ASSIGNMENT — Once you have found the line with "Task: Click the" in the records below, retype it and every line after it to the end exactly, with no pictures and nothing more.

INPUT DATA —
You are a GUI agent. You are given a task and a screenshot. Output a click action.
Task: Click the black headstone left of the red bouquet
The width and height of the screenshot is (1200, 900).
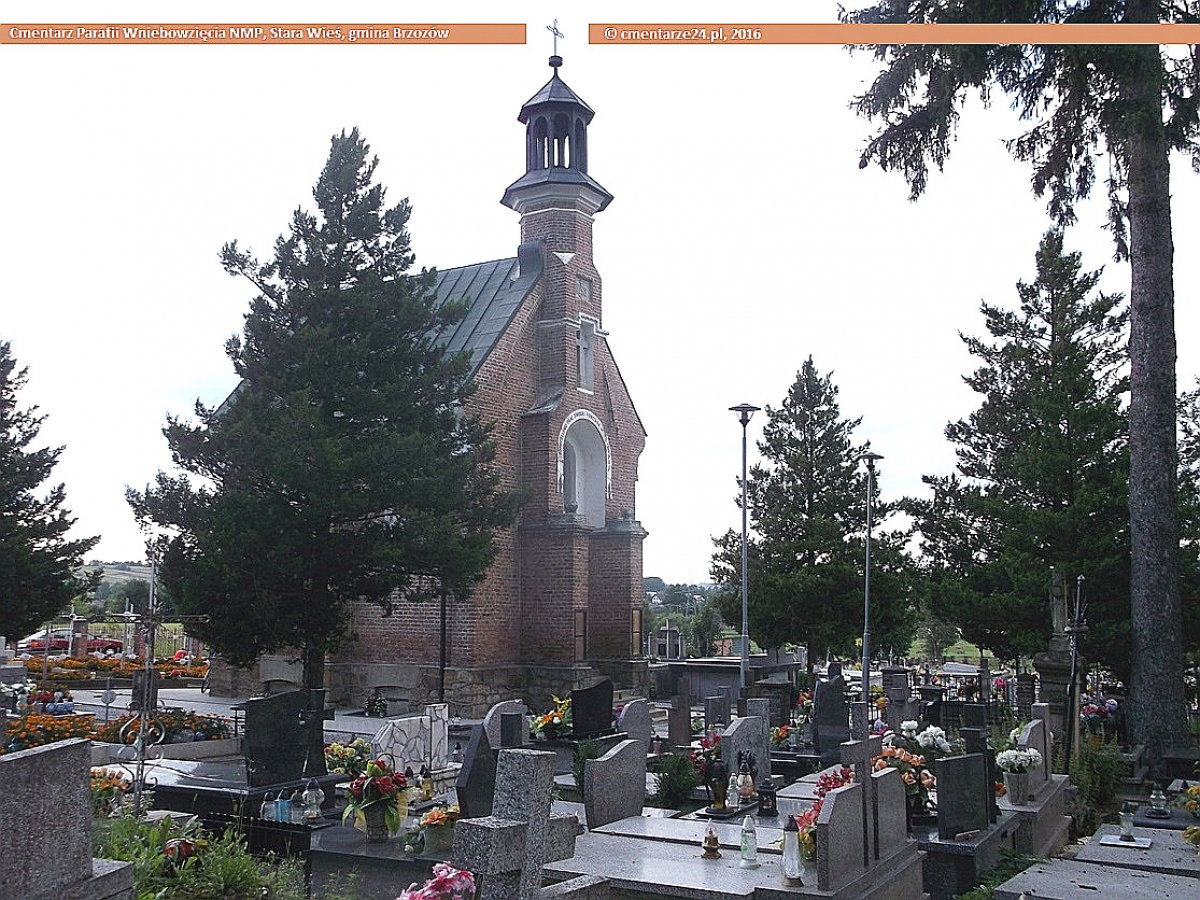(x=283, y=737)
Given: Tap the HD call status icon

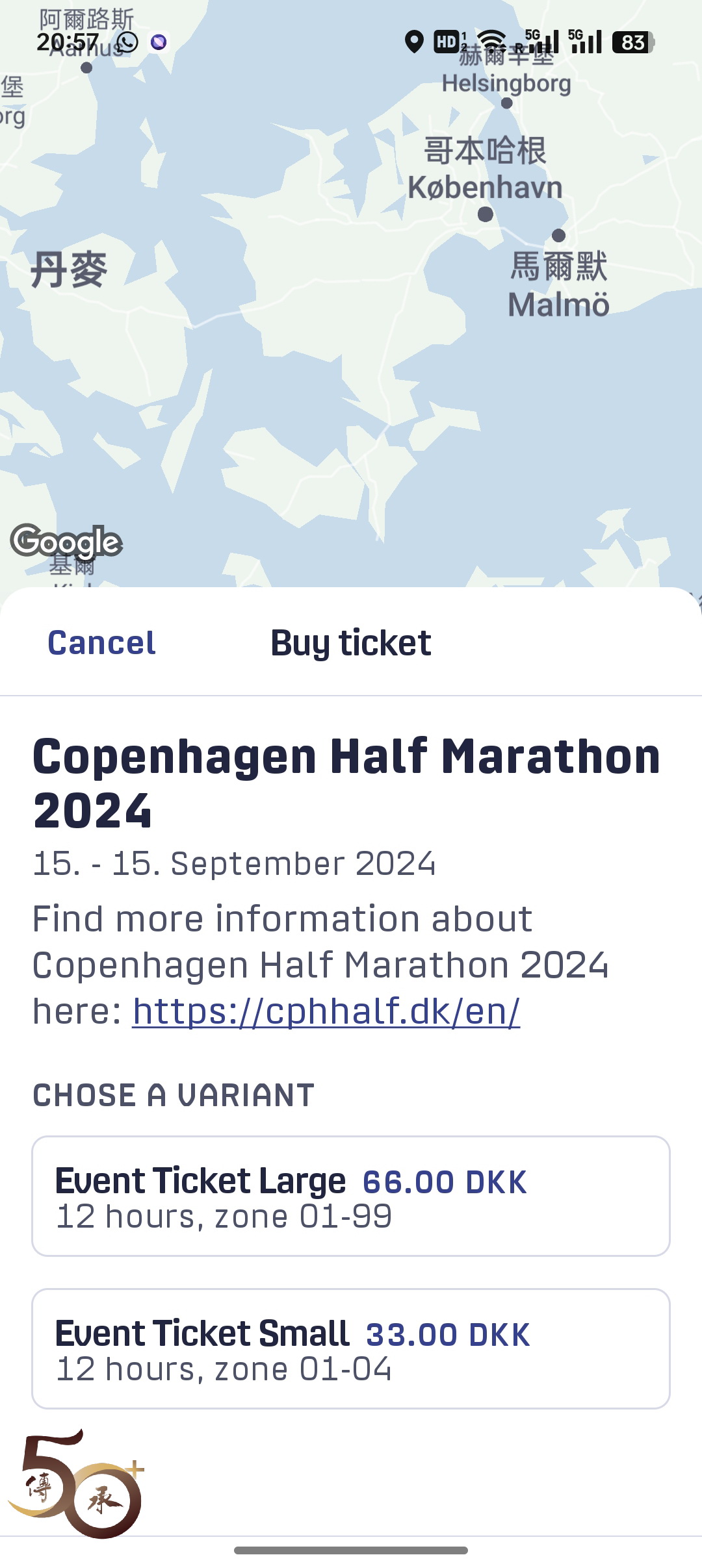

EXERCISE SOLUTION —
Task: Click the black headstone left of the red bouquet
The width and height of the screenshot is (1200, 900).
(x=283, y=737)
Given: Tap the HD call status icon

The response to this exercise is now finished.